For healthcare IT to function properly, it is very important that healthcare entities are certain about the patient data being referred while treating the patient. In my last post we have seen various issues that result in poor or mismanaged patient data. In this post we will talk about various strategies for the patient data matching.
It is no secret that healthcare IT is vastly dependent on the patient data quality and reliability that is being transferred from one healthcare entity to other. It can be from hospital to hospital, laboratory to hospital or physician to hospital or transmission between any other healthcare entities. Health record matching for patients is the key here. Positive-false and negative-false match have their own implications on the treatment quality. Having established the importance of the patient data matching, let's move to the main topic of the blog.
There are various ways available for patient data matching. Here are a few.
The first one is straight forward where health information management (HIM) professionals match data manually. However, this approach is not scalable and is already falling short as health information exchanges (HIE) are playing a central role in patient records.
Next strategy is to create a unique patient identifier (UPI) by a national authority. This sounds like an easy solution, however the contentions over privacy leads us to ineffective argument favouring this. HIE wants to control the UPI and since there are many HIEs, operating the real UPI couldn't be formed for practical use. Though, this has actually helped a bit in moving forward in patient matching.
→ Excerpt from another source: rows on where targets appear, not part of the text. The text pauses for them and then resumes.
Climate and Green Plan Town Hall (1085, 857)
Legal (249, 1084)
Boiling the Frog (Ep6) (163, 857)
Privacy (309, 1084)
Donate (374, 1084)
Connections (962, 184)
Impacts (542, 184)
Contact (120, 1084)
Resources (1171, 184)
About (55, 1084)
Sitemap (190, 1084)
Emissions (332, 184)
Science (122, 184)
The evolved strategy is inclined towards using algorithms for patient data matching. The United States Postal Service (USPS) address definitions and the Council for Affordable Quality Healthcare (CAQH) and Uniform Hospital Discharge Data Set definitions provide unambiguous foundation to start patient data matching. Starting with these standardized data sets and adding other standardized data elements, a sound system for algorithm matching can be prepared. And as we move towards using more and more standardized data sets, the need for inputting primary attributes will go down which will reduce the false matching of patient data.
Depending on the sophistication of algorithms, the predictability of the matching can be improved. It goes without saying that sharp minds would be required to create these advanced set of algorithms that would be able to predict a right match to a very high degree for effective healthcare treatment. Big data, statistical analysis, machine learning and cloud computing is going to play a very vital role in this kind of patient matching.